* [Selected excerpt]:
>>>>>

Updated: 2 hours ago

By Mateo Roman Sy, Nathaline Marielle, Jeongmin Oh, Linh Nguyen, and Parth Talwar (University of Hong Kong); Rasmus Sjögren, Nikolas Kakona, Haris Jasarevic and Alexander Henje (Stockholm School of Economics)


Photo: Pedro Lastra (Unsplash)


Overview of the deal


Acquirer: Brookfield and GIC

Target: National Storage REIT

Implied Equity Value: A$4 billion (approx. US$2.7 billion)

Total Transaction Size: A$6.7 billion (~US$4.5 billion)

Closed Date: Q2 2026

Target Advisor: Citi & JP Morgan (Financial), Clayton Utz (Legal)

Acquirer Advisor: Deutsche Bank & Jefferies (financial), Ashurst & Herbert Smith Freehills Kramer (Legal)


Brookfield Asset Management and GIC's acquisition of National Storage REIT will be the largest real estate take-private deal in Australian history. This deal represents a compelling strategic rationale for both buyers, which grants the acquirer full ownership of Australia and New Zealand’s largest self-storage platform with more than 290 facilities and over 1.6 million square meters of storage space. While GIC strengthens a partnership already established through a previous joint venture with NSR, Brookfield's acquisition expands on its well-known global self-storage capabilities. By working together, the consortium acquires the scale necessary to increase operational effectiveness, unite a dispersed market, and allocate funds across development pipelines that would be limited by public-market ownership. By taking NSR private, Brookfield and GIC are positioning themselves to profit from increased urbanization, rising demand for flexible storage, and long-term rental income in a market that is structurally expanding.

<<<<<

* [Source excerpt]:
>>>>>

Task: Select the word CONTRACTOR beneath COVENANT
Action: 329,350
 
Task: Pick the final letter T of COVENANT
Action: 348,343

<<<<<

* [Exercise instructions]:
[1] Write out the stretch of the National Storage REIT deal overview from "Target: National Storage REIT" through "Freehills Kramer (Legal)".
[2] According to the National Storage REIT deal overview, how many facilities does the self-storage platform have?
[3] In one to three sentences, what does the National Storage REIT deal overview say Brookfield and GIC gain by working together as a consortium?
The material is separate from the National Storage REIT deal overview.

* [Task-by-task outputs]:
[1]
Target: National Storage REIT

Implied Equity Value: A$4 billion (approx. US$2.7 billion)

Total Transaction Size: A$6.7 billion (~US$4.5 billion)

Closed Date: Q2 2026

Target Advisor: Citi & JP Morgan (Financial), Clayton Utz (Legal)

Acquirer Advisor: Deutsche Bank & Jefferies (financial), Ashurst & Herbert Smith Freehills Kramer (Legal)

[2] More than 290 facilities.

[3] By working together, the consortium acquires the scale needed to increase operational effectiveness and unite a dispersed market. That scale also lets it allocate funds across development pipelines that public-market ownership would limit.